-------- DATA FOR PROCESSING --------

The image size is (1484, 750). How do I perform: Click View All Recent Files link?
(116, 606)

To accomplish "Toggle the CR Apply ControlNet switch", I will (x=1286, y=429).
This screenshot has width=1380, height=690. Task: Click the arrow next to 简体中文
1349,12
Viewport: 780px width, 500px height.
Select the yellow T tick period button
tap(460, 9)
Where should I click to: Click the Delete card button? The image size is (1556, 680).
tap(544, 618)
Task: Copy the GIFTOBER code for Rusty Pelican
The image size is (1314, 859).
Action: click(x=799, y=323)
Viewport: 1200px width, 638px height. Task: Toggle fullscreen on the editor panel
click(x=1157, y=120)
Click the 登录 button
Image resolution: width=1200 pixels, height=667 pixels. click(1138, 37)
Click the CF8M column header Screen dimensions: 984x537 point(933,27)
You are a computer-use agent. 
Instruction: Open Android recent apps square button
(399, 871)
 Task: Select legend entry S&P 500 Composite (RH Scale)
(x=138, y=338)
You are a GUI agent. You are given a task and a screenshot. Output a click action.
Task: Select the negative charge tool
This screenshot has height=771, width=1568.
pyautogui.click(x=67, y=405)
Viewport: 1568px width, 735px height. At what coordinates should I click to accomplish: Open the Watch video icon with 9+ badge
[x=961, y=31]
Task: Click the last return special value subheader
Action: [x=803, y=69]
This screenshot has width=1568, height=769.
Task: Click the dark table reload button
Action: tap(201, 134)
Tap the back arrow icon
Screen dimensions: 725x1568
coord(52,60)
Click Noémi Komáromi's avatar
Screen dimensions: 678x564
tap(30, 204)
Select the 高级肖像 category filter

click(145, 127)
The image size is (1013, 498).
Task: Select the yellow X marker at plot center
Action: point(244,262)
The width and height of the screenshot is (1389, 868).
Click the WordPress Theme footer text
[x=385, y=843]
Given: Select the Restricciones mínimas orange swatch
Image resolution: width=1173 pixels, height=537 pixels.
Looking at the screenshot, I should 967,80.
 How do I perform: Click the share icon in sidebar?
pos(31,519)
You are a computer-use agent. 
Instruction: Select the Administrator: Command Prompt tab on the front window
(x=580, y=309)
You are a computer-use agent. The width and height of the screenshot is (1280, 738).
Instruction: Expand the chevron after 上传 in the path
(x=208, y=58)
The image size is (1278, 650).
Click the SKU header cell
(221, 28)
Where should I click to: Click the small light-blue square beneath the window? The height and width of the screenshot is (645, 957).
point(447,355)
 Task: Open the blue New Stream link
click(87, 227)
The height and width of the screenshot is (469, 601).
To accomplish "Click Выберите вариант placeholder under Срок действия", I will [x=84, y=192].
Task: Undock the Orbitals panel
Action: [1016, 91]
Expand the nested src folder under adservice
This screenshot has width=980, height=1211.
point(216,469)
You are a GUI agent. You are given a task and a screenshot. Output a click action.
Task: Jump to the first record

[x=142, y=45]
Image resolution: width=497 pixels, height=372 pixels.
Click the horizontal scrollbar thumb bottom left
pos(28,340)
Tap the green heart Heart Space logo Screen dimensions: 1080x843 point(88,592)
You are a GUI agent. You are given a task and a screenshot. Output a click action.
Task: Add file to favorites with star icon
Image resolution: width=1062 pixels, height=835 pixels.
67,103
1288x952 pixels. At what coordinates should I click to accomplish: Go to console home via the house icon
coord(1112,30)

--------

» TASK TO COMPLETE
Extract all of the lines above and reproduce each one verbatim.

» SOLVED PROBLEM
The image size is (1484, 750). How do I perform: Click View All Recent Files link?
(116, 606)

To accomplish "Toggle the CR Apply ControlNet switch", I will (x=1286, y=429).
This screenshot has width=1380, height=690. Task: Click the arrow next to 简体中文
1349,12
Viewport: 780px width, 500px height.
Select the yellow T tick period button
tap(460, 9)
Where should I click to: Click the Delete card button? The image size is (1556, 680).
tap(544, 618)
Task: Copy the GIFTOBER code for Rusty Pelican
The image size is (1314, 859).
Action: click(x=799, y=323)
Viewport: 1200px width, 638px height. Task: Toggle fullscreen on the editor panel
click(x=1157, y=120)
Click the 登录 button
Image resolution: width=1200 pixels, height=667 pixels. click(1138, 37)
Click the CF8M column header Screen dimensions: 984x537 point(933,27)
You are a computer-use agent. 
Instruction: Open Android recent apps square button
(399, 871)
 Task: Select legend entry S&P 500 Composite (RH Scale)
(x=138, y=338)
You are a GUI agent. You are given a task and a screenshot. Output a click action.
Task: Select the negative charge tool
This screenshot has height=771, width=1568.
pyautogui.click(x=67, y=405)
Viewport: 1568px width, 735px height. At what coordinates should I click to accomplish: Open the Watch video icon with 9+ badge
[x=961, y=31]
Task: Click the last return special value subheader
Action: [x=803, y=69]
This screenshot has width=1568, height=769.
Task: Click the dark table reload button
Action: tap(201, 134)
Tap the back arrow icon
Screen dimensions: 725x1568
coord(52,60)
Click Noémi Komáromi's avatar
Screen dimensions: 678x564
tap(30, 204)
Select the 高级肖像 category filter

click(145, 127)
The image size is (1013, 498).
Task: Select the yellow X marker at plot center
Action: point(244,262)
The width and height of the screenshot is (1389, 868).
Click the WordPress Theme footer text
[x=385, y=843]
Given: Select the Restricciones mínimas orange swatch
Image resolution: width=1173 pixels, height=537 pixels.
Looking at the screenshot, I should 967,80.
 How do I perform: Click the share icon in sidebar?
pos(31,519)
You are a computer-use agent. 
Instruction: Select the Administrator: Command Prompt tab on the front window
(x=580, y=309)
You are a computer-use agent. The width and height of the screenshot is (1280, 738).
Instruction: Expand the chevron after 上传 in the path
(x=208, y=58)
The image size is (1278, 650).
Click the SKU header cell
(221, 28)
Where should I click to: Click the small light-blue square beneath the window? The height and width of the screenshot is (645, 957).
point(447,355)
 Task: Open the blue New Stream link
click(87, 227)
The height and width of the screenshot is (469, 601).
To accomplish "Click Выберите вариант placeholder under Срок действия", I will [x=84, y=192].
Task: Undock the Orbitals panel
Action: [1016, 91]
Expand the nested src folder under adservice
This screenshot has width=980, height=1211.
point(216,469)
You are a GUI agent. You are given a task and a screenshot. Output a click action.
Task: Jump to the first record

[x=142, y=45]
Image resolution: width=497 pixels, height=372 pixels.
Click the horizontal scrollbar thumb bottom left
pos(28,340)
Tap the green heart Heart Space logo Screen dimensions: 1080x843 point(88,592)
You are a GUI agent. You are given a task and a screenshot. Output a click action.
Task: Add file to favorites with star icon
Image resolution: width=1062 pixels, height=835 pixels.
67,103
1288x952 pixels. At what coordinates should I click to accomplish: Go to console home via the house icon
coord(1112,30)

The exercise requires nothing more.